[Records from a pointing dataset]
.....

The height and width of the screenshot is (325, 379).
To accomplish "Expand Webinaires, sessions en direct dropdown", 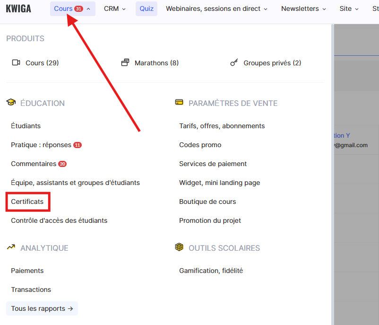I will [x=216, y=9].
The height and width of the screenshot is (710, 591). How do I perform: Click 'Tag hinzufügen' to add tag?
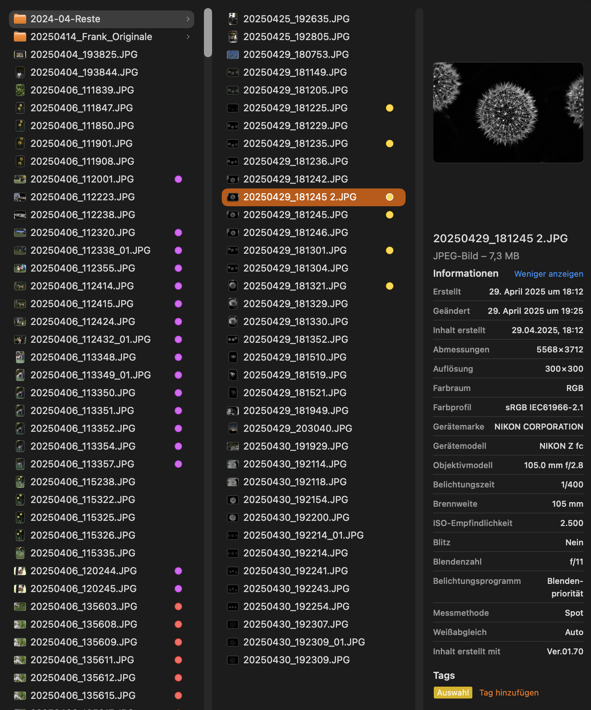(x=509, y=693)
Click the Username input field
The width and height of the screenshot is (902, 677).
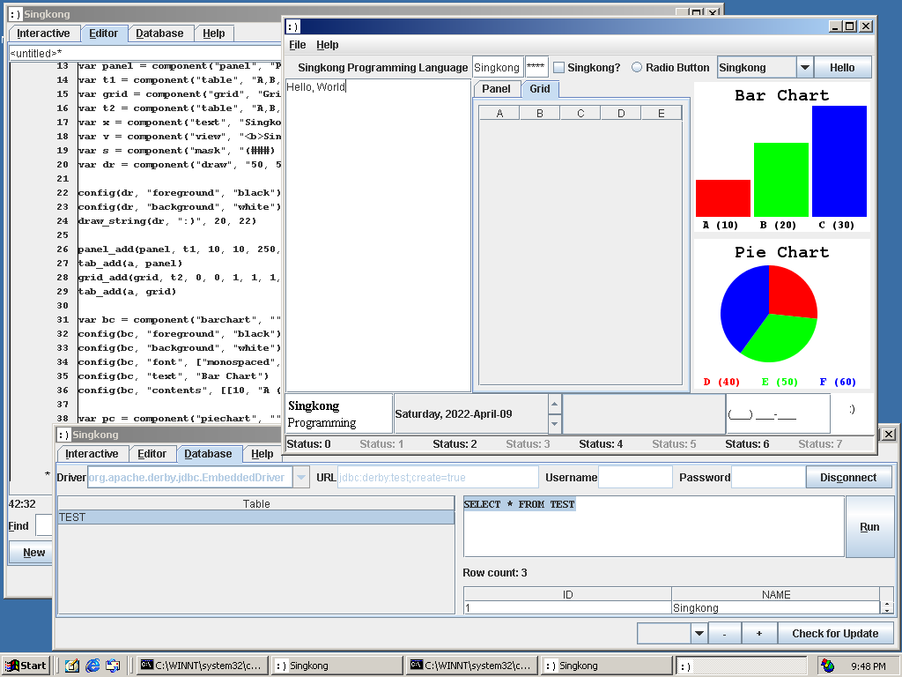click(635, 478)
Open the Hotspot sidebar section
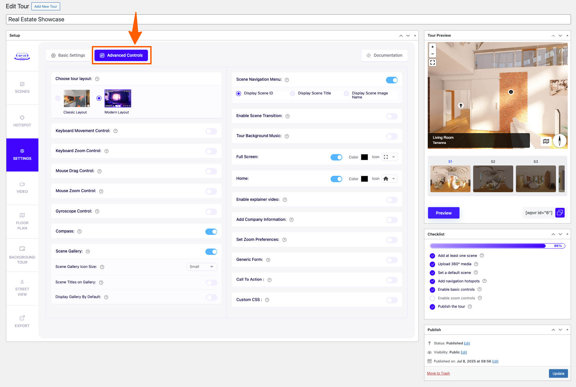This screenshot has height=387, width=576. click(22, 121)
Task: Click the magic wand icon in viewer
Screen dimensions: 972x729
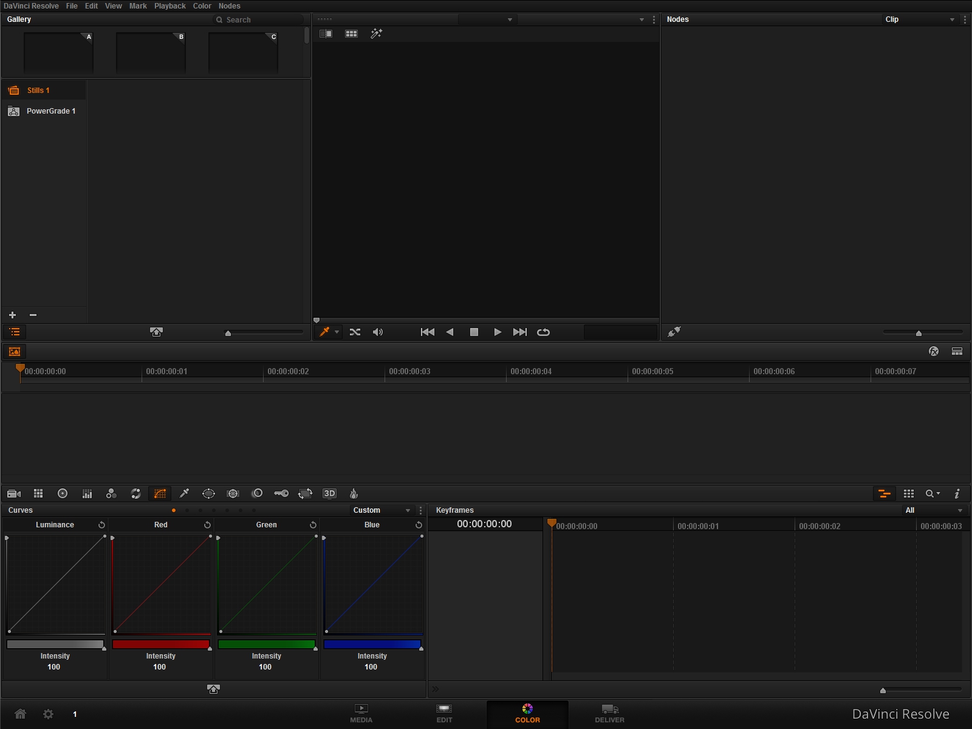Action: coord(377,33)
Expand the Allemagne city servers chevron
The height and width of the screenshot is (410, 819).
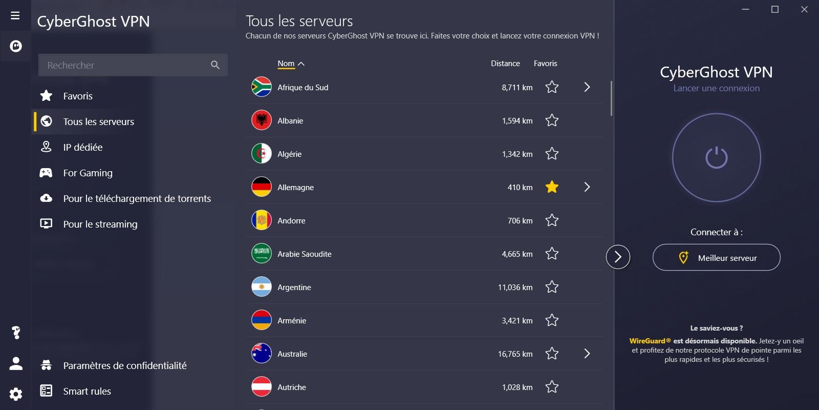[x=587, y=187]
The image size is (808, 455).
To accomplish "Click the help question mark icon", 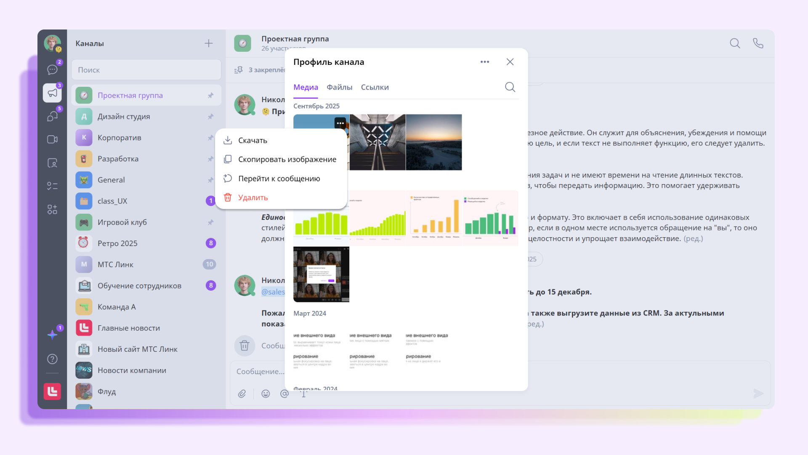I will coord(52,359).
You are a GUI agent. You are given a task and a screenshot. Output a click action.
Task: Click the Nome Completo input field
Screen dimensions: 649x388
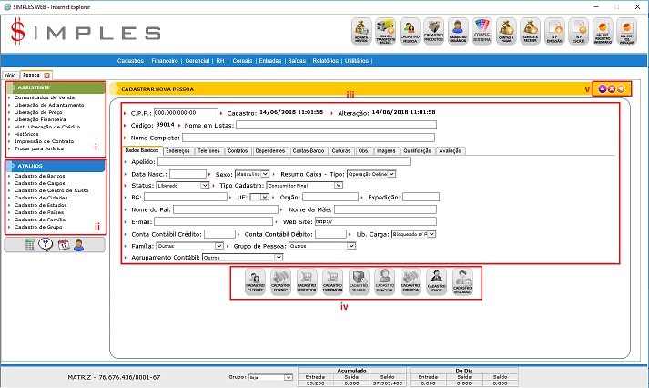309,138
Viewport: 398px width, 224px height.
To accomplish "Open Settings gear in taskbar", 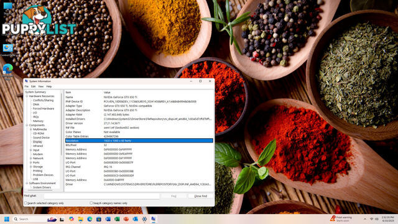I will 144,219.
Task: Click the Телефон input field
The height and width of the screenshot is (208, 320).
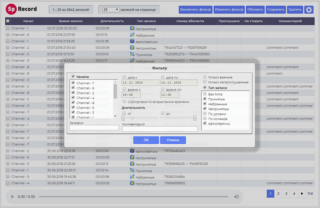Action: point(94,128)
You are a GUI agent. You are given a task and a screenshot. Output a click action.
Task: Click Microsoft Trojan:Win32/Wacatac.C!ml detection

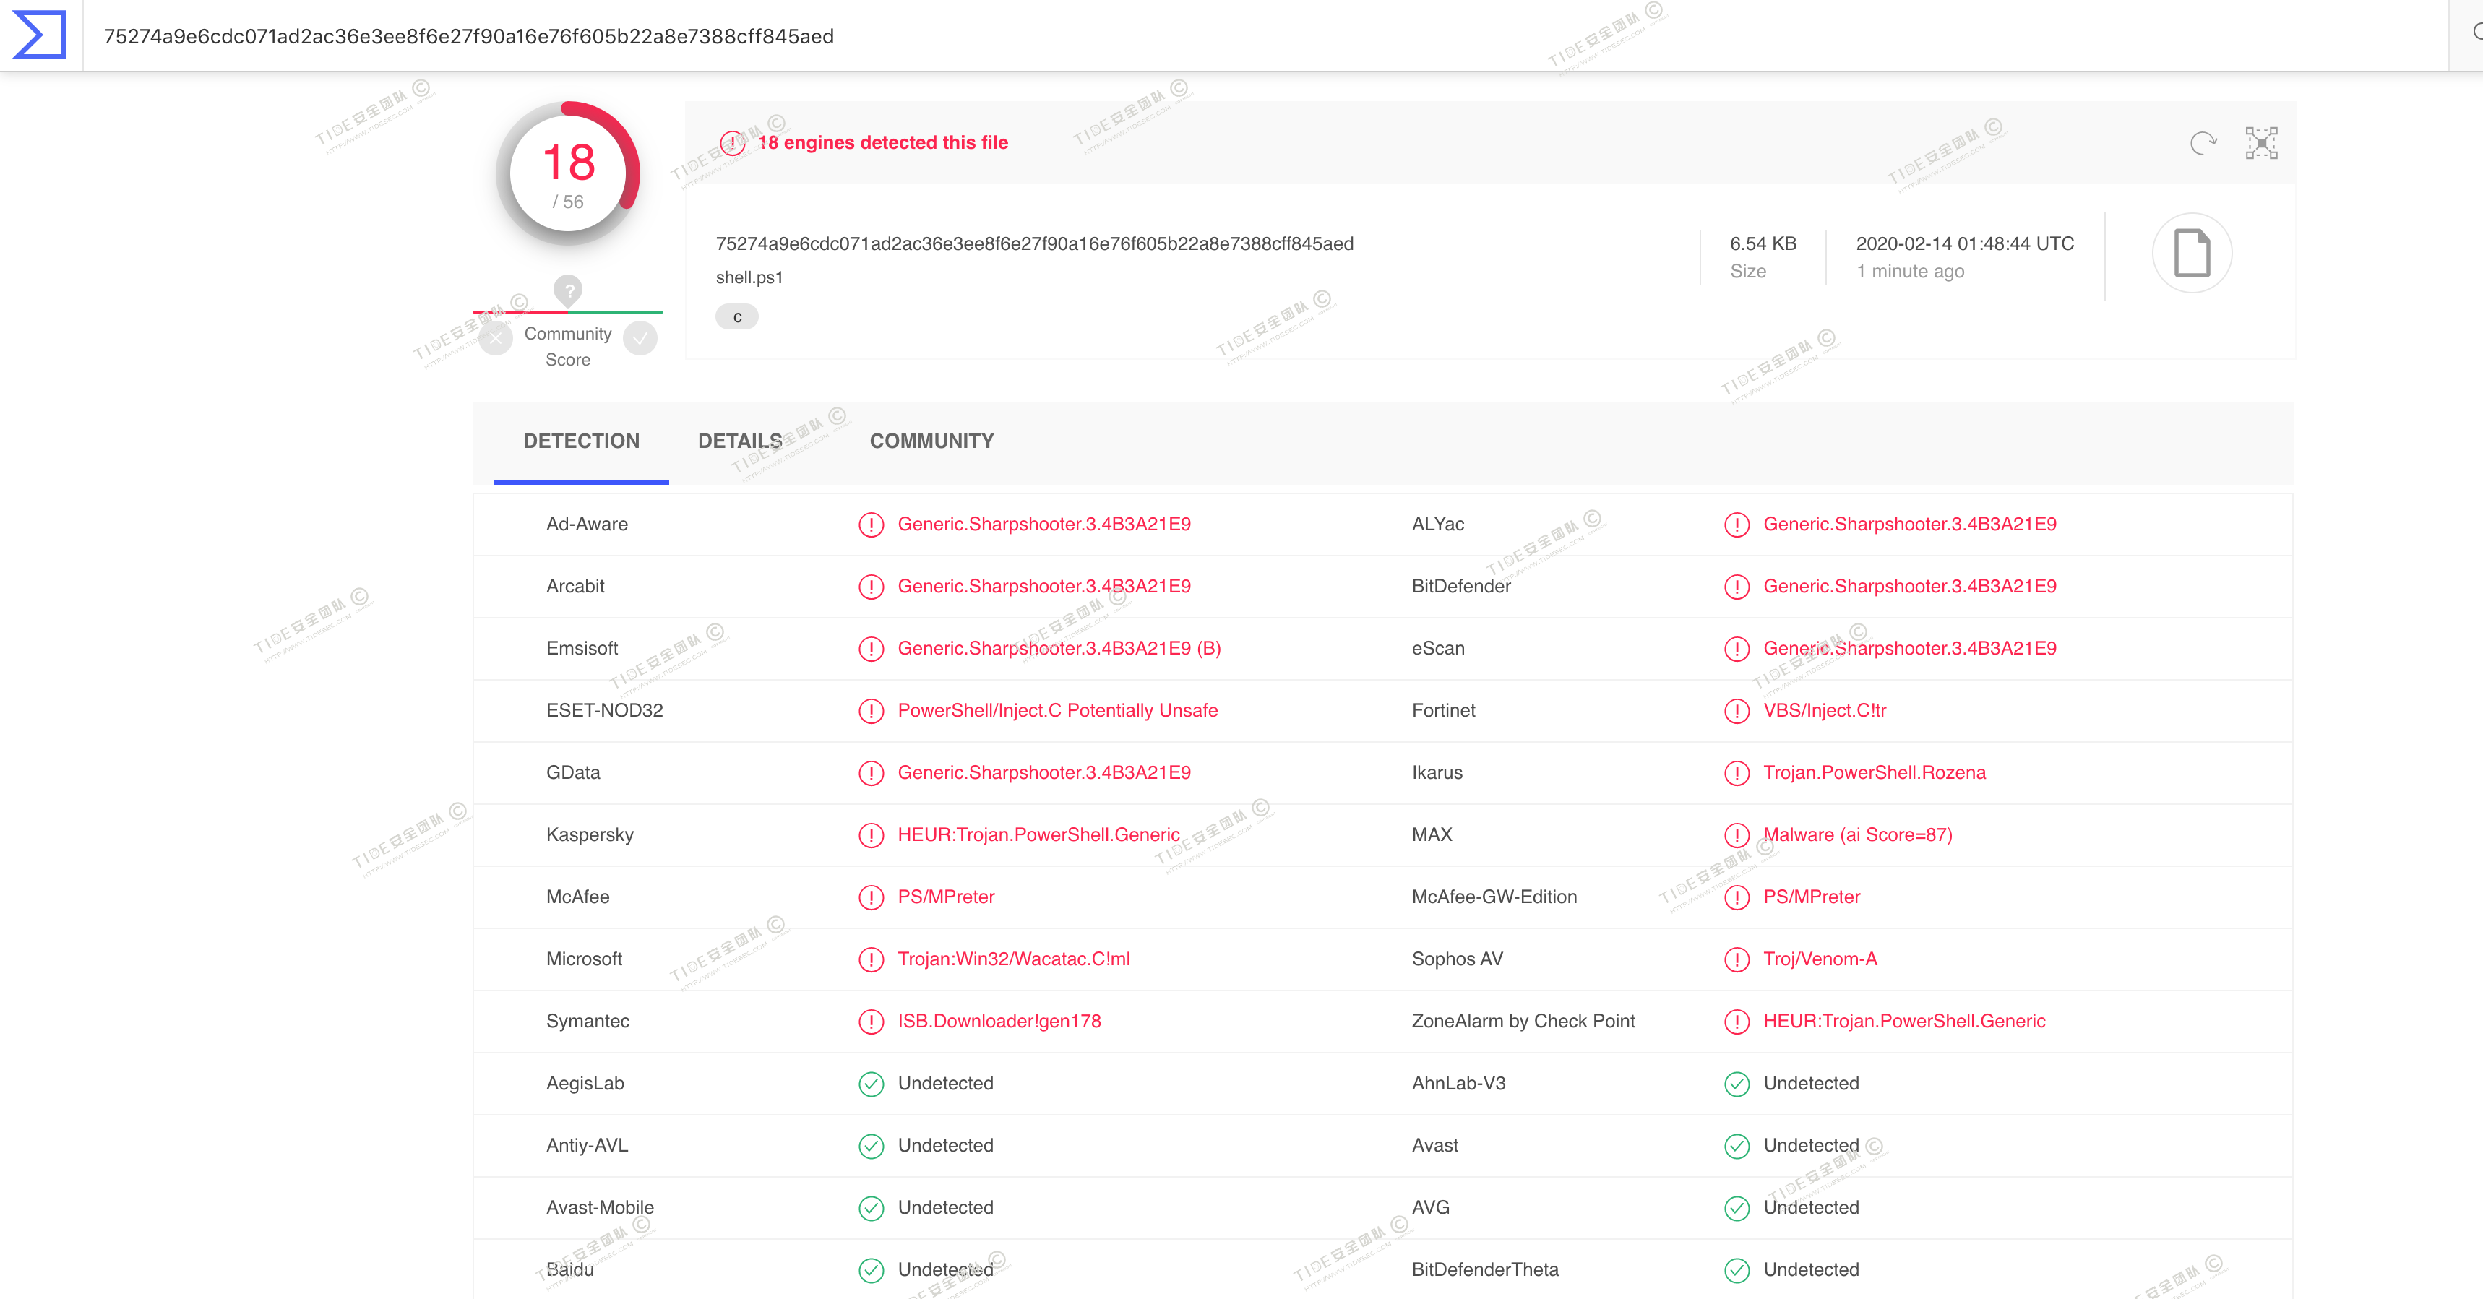pyautogui.click(x=1013, y=959)
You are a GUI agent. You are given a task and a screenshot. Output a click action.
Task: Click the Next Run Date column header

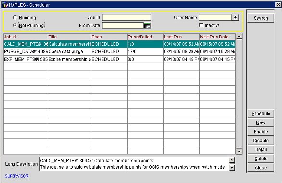[x=218, y=37]
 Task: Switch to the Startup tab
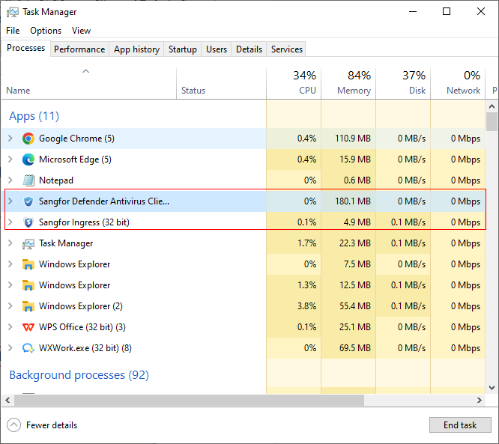(182, 49)
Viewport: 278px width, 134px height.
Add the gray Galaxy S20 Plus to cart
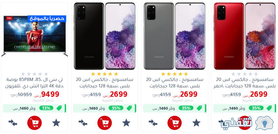(x=175, y=123)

.....

**The exercise**: Output the listing lines as a Markdown table with columns named Row and Line text, beginning at the line that contains "Task: Switch to the Startup tab" and continuing through the end of the listing. Number each row, skip any blank lines, and leave the pictures out of the answer.

**Exercise response**:
| Row | Line text |
|---|---|
| 1 |  Task: Switch to the Startup tab |
| 2 | (182, 49) |
| 3 | Viewport: 278px width, 134px height. |
| 4 | Add the gray Galaxy S20 Plus to cart |
| 5 | (x=175, y=123) |